• [About this exercise]
Line by line, print the records exactly.

• [Task inputs]
################

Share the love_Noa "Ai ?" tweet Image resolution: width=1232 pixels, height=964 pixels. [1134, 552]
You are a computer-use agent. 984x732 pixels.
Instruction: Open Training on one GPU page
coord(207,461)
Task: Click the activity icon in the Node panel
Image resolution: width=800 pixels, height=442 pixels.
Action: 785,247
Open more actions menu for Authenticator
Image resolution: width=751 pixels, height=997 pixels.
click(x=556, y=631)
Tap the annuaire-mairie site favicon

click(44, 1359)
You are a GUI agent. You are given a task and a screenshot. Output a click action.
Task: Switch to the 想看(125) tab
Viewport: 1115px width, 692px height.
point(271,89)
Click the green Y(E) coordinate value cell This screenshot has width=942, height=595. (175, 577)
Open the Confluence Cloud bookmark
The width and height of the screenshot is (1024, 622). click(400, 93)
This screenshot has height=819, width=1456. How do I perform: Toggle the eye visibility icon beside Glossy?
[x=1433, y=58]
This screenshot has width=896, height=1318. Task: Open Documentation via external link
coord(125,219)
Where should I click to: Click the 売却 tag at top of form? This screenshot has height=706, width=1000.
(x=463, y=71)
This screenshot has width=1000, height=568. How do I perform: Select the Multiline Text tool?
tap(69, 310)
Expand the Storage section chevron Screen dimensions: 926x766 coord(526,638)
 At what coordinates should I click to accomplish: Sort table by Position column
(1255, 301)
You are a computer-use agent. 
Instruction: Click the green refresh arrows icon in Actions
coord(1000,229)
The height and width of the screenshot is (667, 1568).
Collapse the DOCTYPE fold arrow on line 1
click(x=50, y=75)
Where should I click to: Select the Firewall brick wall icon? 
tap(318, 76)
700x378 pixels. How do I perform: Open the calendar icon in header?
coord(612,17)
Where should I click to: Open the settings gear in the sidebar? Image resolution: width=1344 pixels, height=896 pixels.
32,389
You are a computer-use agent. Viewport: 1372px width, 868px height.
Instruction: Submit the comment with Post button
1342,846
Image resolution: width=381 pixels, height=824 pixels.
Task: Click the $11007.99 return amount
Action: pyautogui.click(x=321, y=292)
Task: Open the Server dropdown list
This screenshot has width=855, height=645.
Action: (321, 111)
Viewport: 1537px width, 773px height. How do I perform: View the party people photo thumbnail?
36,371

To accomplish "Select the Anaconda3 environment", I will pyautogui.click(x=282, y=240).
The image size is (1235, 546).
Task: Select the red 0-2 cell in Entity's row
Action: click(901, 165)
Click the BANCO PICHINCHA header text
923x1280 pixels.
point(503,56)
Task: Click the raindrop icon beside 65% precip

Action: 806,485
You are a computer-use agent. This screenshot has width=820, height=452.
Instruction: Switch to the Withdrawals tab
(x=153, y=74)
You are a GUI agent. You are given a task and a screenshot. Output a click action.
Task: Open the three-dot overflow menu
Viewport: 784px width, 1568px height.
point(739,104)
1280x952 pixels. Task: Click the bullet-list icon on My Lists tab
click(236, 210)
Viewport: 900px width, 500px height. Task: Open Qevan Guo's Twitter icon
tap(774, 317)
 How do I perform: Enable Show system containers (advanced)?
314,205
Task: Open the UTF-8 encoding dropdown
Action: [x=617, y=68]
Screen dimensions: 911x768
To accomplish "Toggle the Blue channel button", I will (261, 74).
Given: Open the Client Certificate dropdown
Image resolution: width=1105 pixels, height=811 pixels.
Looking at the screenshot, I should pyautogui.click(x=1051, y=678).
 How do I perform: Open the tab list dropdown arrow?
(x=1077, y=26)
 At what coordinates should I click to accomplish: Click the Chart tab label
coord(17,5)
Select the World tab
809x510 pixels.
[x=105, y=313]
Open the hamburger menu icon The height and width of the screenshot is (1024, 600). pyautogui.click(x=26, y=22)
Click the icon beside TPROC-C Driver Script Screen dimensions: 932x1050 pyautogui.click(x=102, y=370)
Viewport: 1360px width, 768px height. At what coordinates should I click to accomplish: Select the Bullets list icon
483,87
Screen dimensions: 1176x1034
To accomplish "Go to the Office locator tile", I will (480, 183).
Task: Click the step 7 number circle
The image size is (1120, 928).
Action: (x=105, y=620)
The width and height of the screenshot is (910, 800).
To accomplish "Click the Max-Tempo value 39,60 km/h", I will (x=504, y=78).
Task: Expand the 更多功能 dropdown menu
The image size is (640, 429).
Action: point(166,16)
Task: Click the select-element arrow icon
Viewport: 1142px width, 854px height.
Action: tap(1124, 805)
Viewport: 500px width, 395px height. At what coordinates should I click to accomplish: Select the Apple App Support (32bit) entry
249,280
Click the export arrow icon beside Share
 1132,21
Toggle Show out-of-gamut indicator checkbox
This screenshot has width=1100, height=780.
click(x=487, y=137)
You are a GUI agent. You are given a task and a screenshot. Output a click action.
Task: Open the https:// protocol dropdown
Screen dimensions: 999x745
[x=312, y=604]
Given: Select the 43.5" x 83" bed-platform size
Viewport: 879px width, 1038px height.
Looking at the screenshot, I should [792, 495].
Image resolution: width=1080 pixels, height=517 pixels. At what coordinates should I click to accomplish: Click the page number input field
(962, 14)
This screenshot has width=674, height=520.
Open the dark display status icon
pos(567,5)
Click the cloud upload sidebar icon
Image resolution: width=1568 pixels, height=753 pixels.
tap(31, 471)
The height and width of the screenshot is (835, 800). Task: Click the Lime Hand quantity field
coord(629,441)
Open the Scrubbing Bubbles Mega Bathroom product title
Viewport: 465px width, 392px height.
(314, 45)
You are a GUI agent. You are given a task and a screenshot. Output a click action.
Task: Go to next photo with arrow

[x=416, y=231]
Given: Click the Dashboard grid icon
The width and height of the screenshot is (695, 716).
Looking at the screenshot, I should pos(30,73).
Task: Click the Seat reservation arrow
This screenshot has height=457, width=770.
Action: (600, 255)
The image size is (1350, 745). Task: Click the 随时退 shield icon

################

• [Solution]
Share the love_Noa "Ai ?" tweet Image resolution: width=1232 pixels, height=964 pixels. [1134, 552]
You are a computer-use agent. 984x732 pixels.
Instruction: Open Training on one GPU page
coord(207,461)
Task: Click the activity icon in the Node panel
Image resolution: width=800 pixels, height=442 pixels.
Action: 785,247
Open more actions menu for Authenticator
Image resolution: width=751 pixels, height=997 pixels.
click(x=556, y=631)
Tap the annuaire-mairie site favicon

click(44, 1359)
You are a GUI agent. You are given a task and a screenshot. Output a click action.
Task: Switch to the 想看(125) tab
Viewport: 1115px width, 692px height.
point(271,89)
Click the green Y(E) coordinate value cell This screenshot has width=942, height=595. (175, 577)
Open the Confluence Cloud bookmark
The width and height of the screenshot is (1024, 622). click(400, 93)
This screenshot has height=819, width=1456. How do I perform: Toggle the eye visibility icon beside Glossy?
[x=1433, y=58]
This screenshot has width=896, height=1318. Task: Open Documentation via external link
coord(125,219)
Where should I click to: Click the 売却 tag at top of form? This screenshot has height=706, width=1000.
(x=463, y=71)
This screenshot has width=1000, height=568. How do I perform: Select the Multiline Text tool?
tap(69, 310)
Expand the Storage section chevron Screen dimensions: 926x766 coord(526,638)
 At what coordinates should I click to accomplish: Sort table by Position column
(1255, 301)
You are a computer-use agent. 
Instruction: Click the green refresh arrows icon in Actions
coord(1000,229)
The height and width of the screenshot is (667, 1568).
Collapse the DOCTYPE fold arrow on line 1
click(x=50, y=75)
Where should I click to: Select the Firewall brick wall icon? 
tap(318, 76)
700x378 pixels. How do I perform: Open the calendar icon in header?
coord(612,17)
Where should I click to: Open the settings gear in the sidebar? Image resolution: width=1344 pixels, height=896 pixels.
32,389
You are a computer-use agent. Viewport: 1372px width, 868px height.
Instruction: Submit the comment with Post button
1342,846
Image resolution: width=381 pixels, height=824 pixels.
Task: Click the $11007.99 return amount
Action: pyautogui.click(x=321, y=292)
Task: Open the Server dropdown list
This screenshot has width=855, height=645.
Action: (321, 111)
Viewport: 1537px width, 773px height. How do I perform: View the party people photo thumbnail?
36,371

To accomplish "Select the Anaconda3 environment", I will pyautogui.click(x=282, y=240).
The image size is (1235, 546).
Task: Select the red 0-2 cell in Entity's row
Action: click(901, 165)
Click the BANCO PICHINCHA header text
923x1280 pixels.
point(503,56)
Task: Click the raindrop icon beside 65% precip

Action: 806,485
You are a computer-use agent. This screenshot has width=820, height=452.
Instruction: Switch to the Withdrawals tab
(x=153, y=74)
You are a GUI agent. You are given a task and a screenshot. Output a click action.
Task: Open the three-dot overflow menu
Viewport: 784px width, 1568px height.
point(739,104)
1280x952 pixels. Task: Click the bullet-list icon on My Lists tab
click(236, 210)
Viewport: 900px width, 500px height. Task: Open Qevan Guo's Twitter icon
tap(774, 317)
 How do I perform: Enable Show system containers (advanced)?
314,205
Task: Open the UTF-8 encoding dropdown
Action: [x=617, y=68]
Screen dimensions: 911x768
To accomplish "Toggle the Blue channel button", I will (261, 74).
Given: Open the Client Certificate dropdown
Image resolution: width=1105 pixels, height=811 pixels.
Looking at the screenshot, I should pyautogui.click(x=1051, y=678).
 How do I perform: Open the tab list dropdown arrow?
(x=1077, y=26)
 At what coordinates should I click to accomplish: Click the Chart tab label
coord(17,5)
Select the World tab
809x510 pixels.
[x=105, y=313]
Open the hamburger menu icon The height and width of the screenshot is (1024, 600). pyautogui.click(x=26, y=22)
Click the icon beside TPROC-C Driver Script Screen dimensions: 932x1050 pyautogui.click(x=102, y=370)
Viewport: 1360px width, 768px height. At what coordinates should I click to accomplish: Select the Bullets list icon
483,87
Screen dimensions: 1176x1034
To accomplish "Go to the Office locator tile", I will (480, 183).
Task: Click the step 7 number circle
The image size is (1120, 928).
Action: (x=105, y=620)
The width and height of the screenshot is (910, 800).
To accomplish "Click the Max-Tempo value 39,60 km/h", I will (x=504, y=78).
Task: Expand the 更多功能 dropdown menu
The image size is (640, 429).
Action: point(166,16)
Task: Click the select-element arrow icon
Viewport: 1142px width, 854px height.
Action: tap(1124, 805)
Viewport: 500px width, 395px height. At what coordinates should I click to accomplish: Select the Apple App Support (32bit) entry
249,280
Click the export arrow icon beside Share
 1132,21
Toggle Show out-of-gamut indicator checkbox
This screenshot has width=1100, height=780.
click(x=487, y=137)
You are a GUI agent. You are given a task and a screenshot. Output a click action.
Task: Open the https:// protocol dropdown
Screen dimensions: 999x745
[x=312, y=604]
Given: Select the 43.5" x 83" bed-platform size
Viewport: 879px width, 1038px height.
Looking at the screenshot, I should [792, 495].
Image resolution: width=1080 pixels, height=517 pixels. At what coordinates should I click to accomplish: Click the page number input field
(962, 14)
This screenshot has width=674, height=520.
Open the dark display status icon
pos(567,5)
Click the cloud upload sidebar icon
Image resolution: width=1568 pixels, height=753 pixels.
tap(31, 471)
The height and width of the screenshot is (835, 800). Task: Click the Lime Hand quantity field
coord(629,441)
Open the Scrubbing Bubbles Mega Bathroom product title
Viewport: 465px width, 392px height.
(314, 45)
You are a GUI agent. You are given a task and a screenshot. Output a click action.
Task: Go to next photo with arrow

[x=416, y=231]
Given: Click the Dashboard grid icon
The width and height of the screenshot is (695, 716).
Looking at the screenshot, I should pos(30,73).
Task: Click the Seat reservation arrow
This screenshot has height=457, width=770.
Action: (600, 255)
The image size is (1350, 745). Task: Click the 随时退 shield icon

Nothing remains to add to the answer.